Thanks ;) ... I was a bit conflicted between this one and the awesomeness of this one: Elephant Talk (new window) The song is a bit too obvious, but man... seeing Levin play that chapman stick is always amazing


I got to see Tony Levin sing and play Elephant Talk sitting on the arm of my sofa. Easily one of the most memorable experiences of my life (right up with 3 trips on the Vomit Comet!). He was rehearsing with the California Guitar Trio. Talk about a time when you have to pinch yourself. I have a little video of that day somewhere, shot by Tony. I'll have to dig it up now that I've thought about it. What an amazing musician- watching him learn new parts and improvise is one of the things that changed the way I think about music. Between these guys and following Crimson around for a while helping with merch, I really gained a deep connection to the music that I already loved.
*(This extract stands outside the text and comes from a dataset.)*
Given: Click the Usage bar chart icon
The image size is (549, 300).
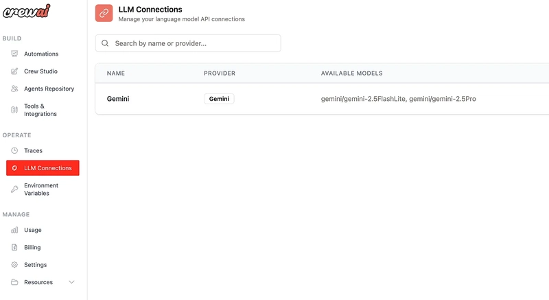Looking at the screenshot, I should 15,230.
Always happy to see these really wonderful gentlemen getting the recognition they deserve.

"It's oooooonly talk!"

 
relayer40 2009-02-08 07:35:08 PM  
I think Achewood's take on Robert Fripp was the best.

/Likes the double Trio version the most of all the KC incarnations.

 
Olympus Mons 2009-02-09 07:28:31 AM  
The whole Starless and Bible Black CD was a major turing point in my taste in music. Loved Fracture, The Mincer, that odd polyrythm for The Great Deciever.
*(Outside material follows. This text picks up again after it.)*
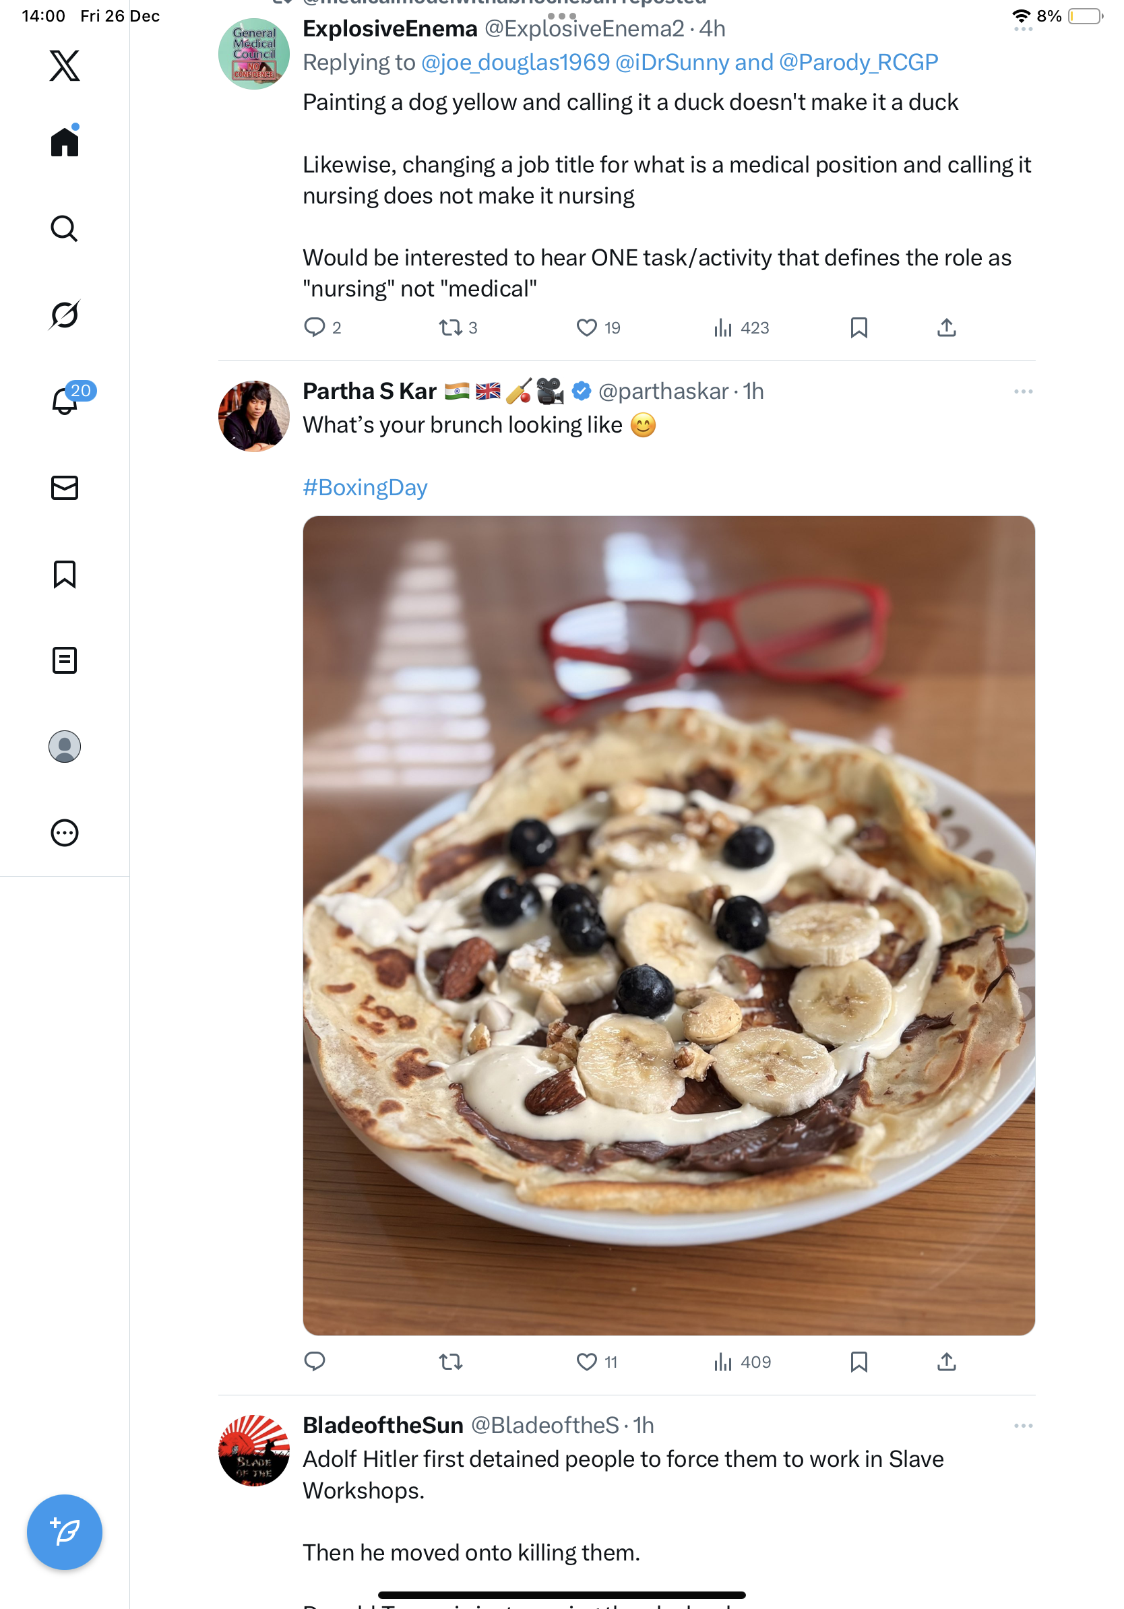Open the Grok icon in sidebar
Viewport: 1124px width, 1609px height.
[x=64, y=315]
I liked a lot of fusion/progressive stuff. I just bought a Gentle Giant concert dvd as well as Allan Holdsworth live at Yoshi. Some of the progressive scene, maybe got too full of itself back in those days, but then the people who thought rock should be about being a dumbass ended up winning the day. Did King Crimson even get into the Rock and Roll Hall of Fame? Was a band like Kiss better than any band back in this era? I wish it all would all come back. I love progressive rock music

 
FeedTheCollapse 2009-02-09 11:23:44 AM  
Olympus Mons: I love progressive rock music

my only problem with the term is that I think people associate progressive with "able to play a dozen chords in 11/4 time" and not progressive as in expands rock's sonic palette. I've heard plenty of post-rock (another bullshiat term) bands that are technically much simpler than progressive rock, yet seem to be more progressive, overall.
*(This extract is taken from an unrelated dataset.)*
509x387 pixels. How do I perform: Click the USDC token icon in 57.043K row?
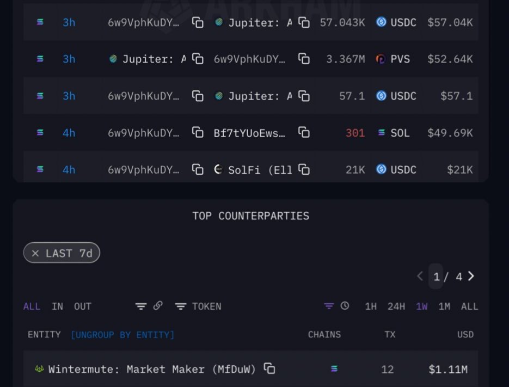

King Crimson, at their best, seems to encompass both parts: technically brilliant, but also boundary pushing.

 
Olympus Mons 2009-02-09 02:03:12 PM  
I can agree on that. At times progressive can seem like athletics more than music, but overall it gets too much back of the hand. I love odd time signatures though. Fripp to me though does seem a bit stuck in his own box at times....kind of that whole tone scale, angular sound. Love the guy though. Love that he still does his thing, his way.

Weird thing is I was into David Sylvain, especially his brilliant Secrets of the Beehive. This is very slow music. Later he worked with Fripp. Its just funny that I seem to be listening to someone totally outside progressive and they gravitate toward each other somehow.